Anhelamos ser testigos de las cosas que nos fascinan porque la vista suele ser lo único que nos separa de la fantasía; pero hacen falta todos los sentidos a la vez para entender lo que nos rodea
Hay en mi pueblo un sensei de karate, Juan, que pasea siempre amarrado a Lucas, un chaval de cuarenta y tantos con discapacidad intelectual, metro noventa y pico y un pelo desangelado rizado y lleno de calvas al que todo el barrio adora. Juan es ciego desde que a mí me colgaba el karategi de los hombros a la cintura porque no los había de la talla de un niño minúsculo de ocho años. Entre los dos llevan un dojo junto a la plaza del olmo. Cuando uno no cuenta su historia los demás se la inventan por él. A lo largo del tiempo he escuchado a la gente decir que perdió la vista peleando contra un campeón de boxeo egipcio, que su invidencia fue el resultado de un accidente de moto, e incluso que si estaba ciego era de nacimiento. La cuestión es que Juan nunca habla de ello y actúa –y se mueve– como si todas esas historias que se cuentan sobre él fueran falsas y verdaderas al mismo tiempo, así que puedes imaginarlo en un ring enfrentándose a un árabe barbudo y robusto en un pabellón amuchedumbrado de espectadores sedientos de sangre; o verlo, perfectamente, salir volando de su Kawasaki Vulcan y despertando en la oscuridad días después; o naciendo ya con esos ojos grisáceos huracanados y virados al norte, aprendiendo a golpear en las tinieblas a enemigos invisibles.

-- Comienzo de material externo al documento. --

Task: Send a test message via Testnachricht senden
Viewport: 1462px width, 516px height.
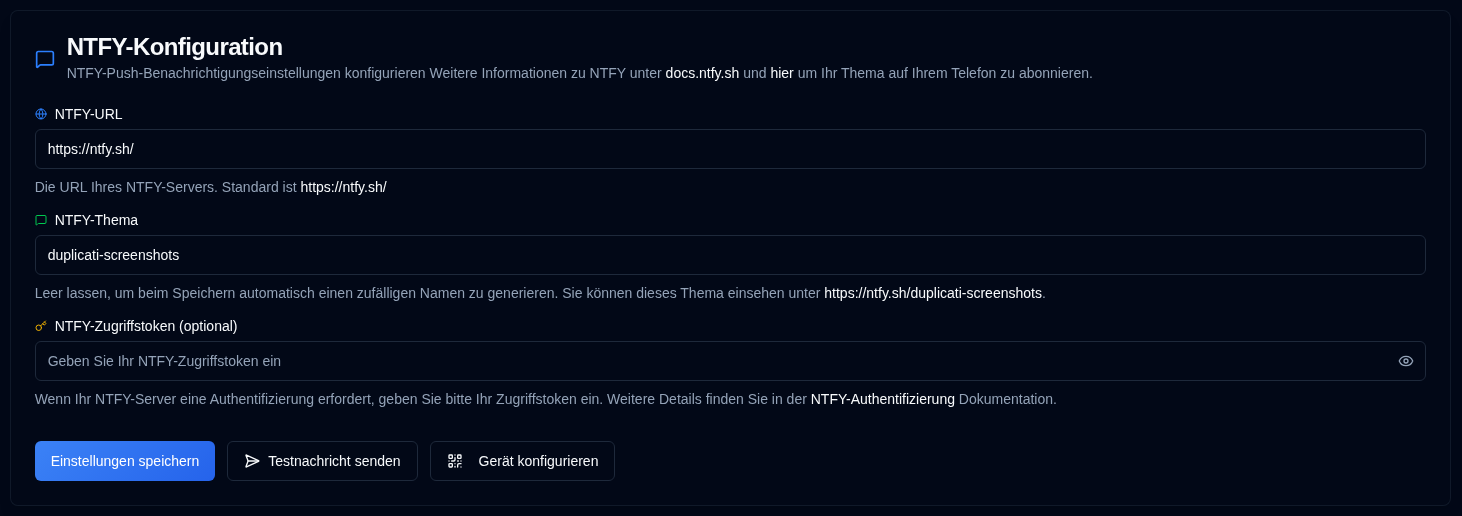Action: (x=322, y=461)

Lucas es, a todos los efectos, su lazarillo. Le acompaña a todas partes e incluso narra las katas de sus alumnos en el ojo, describe con todo lujo de detalles cómo y qué hacen en todo momento mientras Juan asiente al aire, a veces mirando en la dirección correcta y a veces con la -no- mirada perdida por las paredes de madera veteada. Juan no ve nada, pero a veces parece que se hace el ciego; la mitad de las veces se anticipa a la narración y pone gestos de disgusto. A veces te corrige la postura a oscuras. Una vez me dijo que lo que más le molestaba no era no ver nada, sino perderse un tercio de las cosas; lo otro, decía, es lo que se oye y lo que se puede sentir. Las derrotas de los sentidos suelen ser ejemplares.

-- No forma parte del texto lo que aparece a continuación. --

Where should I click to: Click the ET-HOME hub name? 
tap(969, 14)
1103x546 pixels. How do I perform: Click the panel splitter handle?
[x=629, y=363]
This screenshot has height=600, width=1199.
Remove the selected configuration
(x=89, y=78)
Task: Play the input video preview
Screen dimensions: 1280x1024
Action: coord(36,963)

Por eso, a falta de lógicas o explicaciones buscamos otros resortes para asirnos de la realidad, para saber a dónde vamos cuando disociamos y crear en nuestras cabezas la imagen que necesitamos para que todo encaje. Como cuando te has perdido el concierto de tu vida y te lo cuentan tus amigos; como cuando la chica que te gusta te habla de lo guapa que se puso para salir una noche en Cuba y te faltan neuronas en la cabeza para imaginarla.

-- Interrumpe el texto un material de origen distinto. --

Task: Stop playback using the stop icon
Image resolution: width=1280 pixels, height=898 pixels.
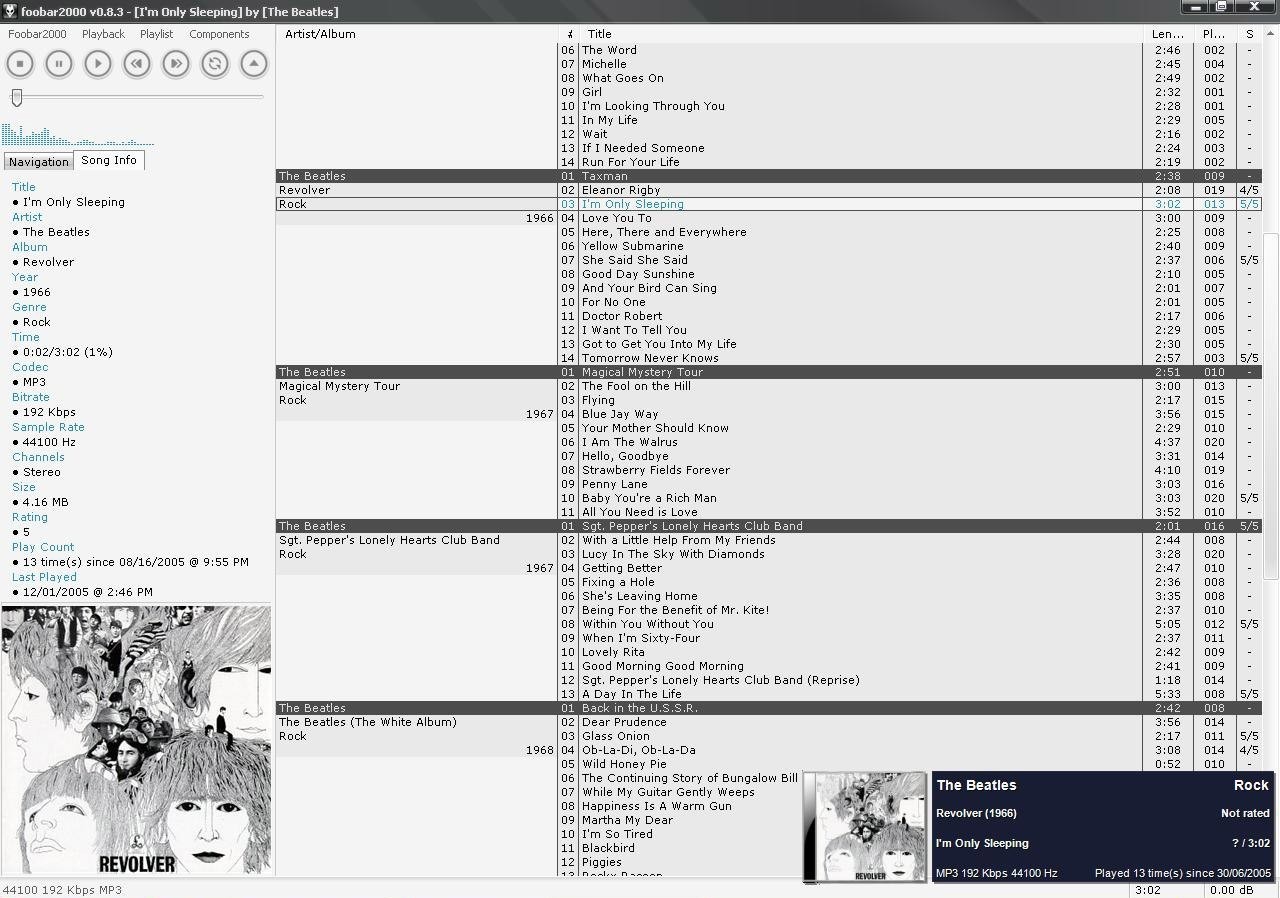Action: [19, 63]
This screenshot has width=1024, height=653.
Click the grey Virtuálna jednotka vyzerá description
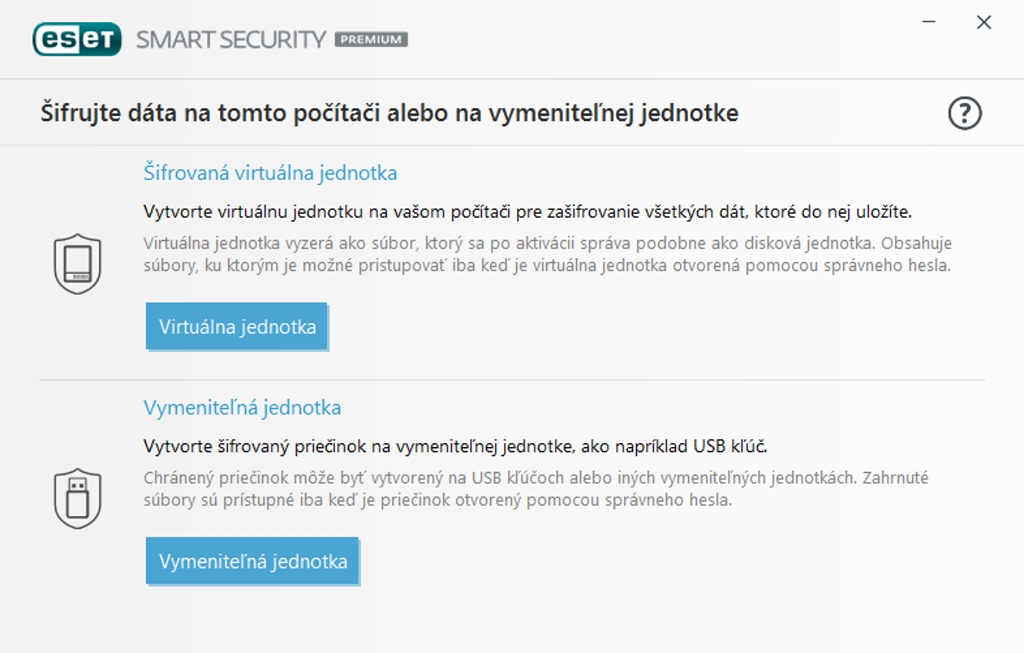547,244
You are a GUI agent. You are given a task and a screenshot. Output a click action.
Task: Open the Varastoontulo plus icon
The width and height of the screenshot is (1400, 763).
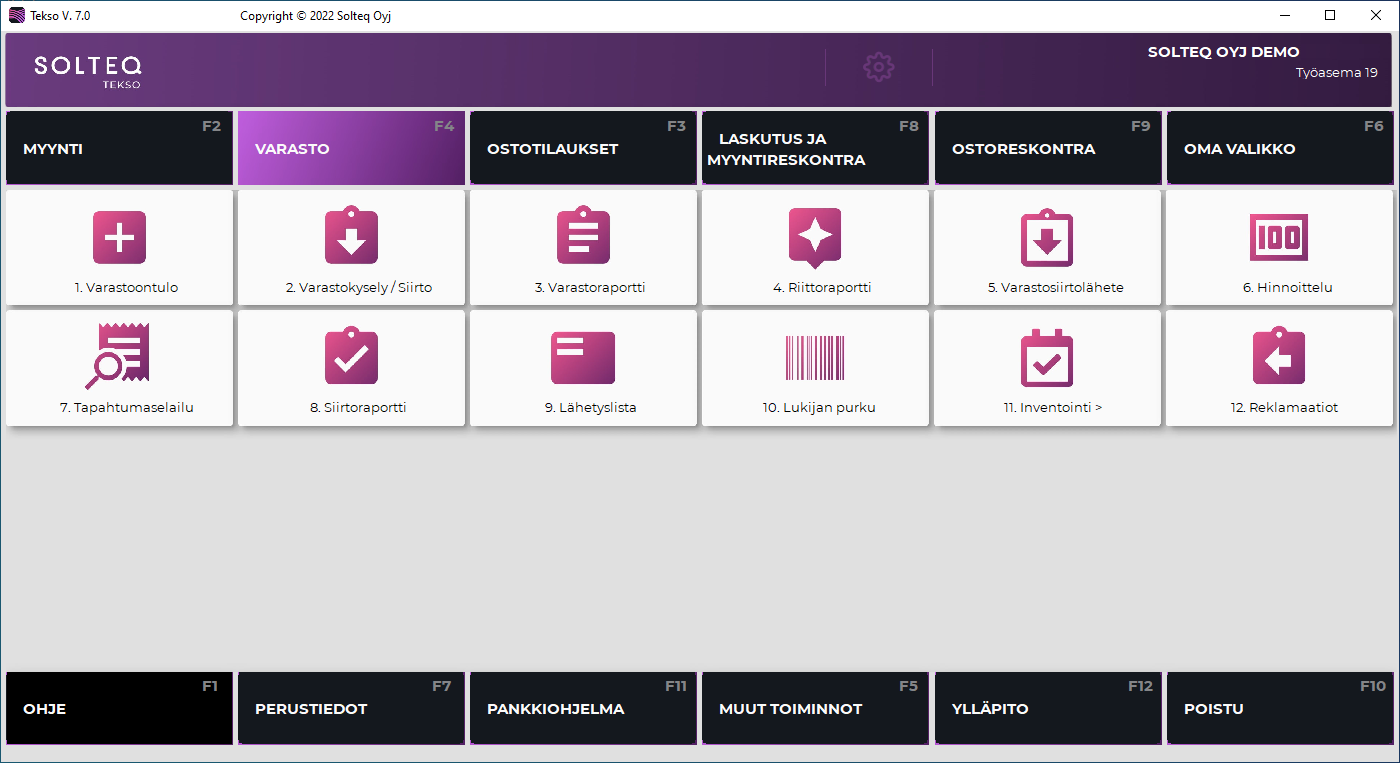119,238
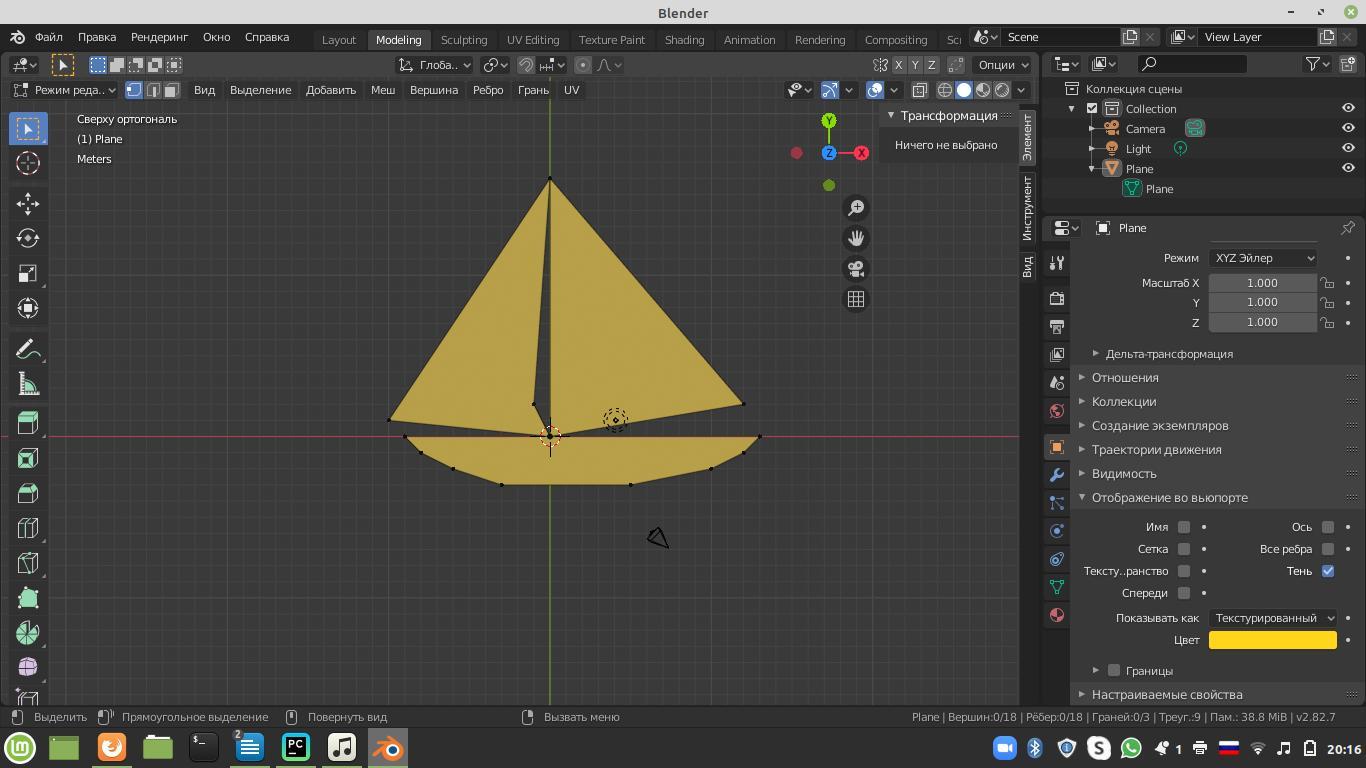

Lo que para uno es el hangetsu, para otros es una canción de los Red Hot o de Phil Collins, o una sombra de ojos una noche caribeña. Pasa con los puñetazos y las patadas como con la vida misma: que anhelamos ser testigos de las cosas que nos fascinan porque la vista suele ser lo único que nos separa de la fantasía; pero hacen falta todos los sentidos a la vez para entender lo que nos rodea, porque los ojos no entenderán de molinos si no les hablamos primero del viento.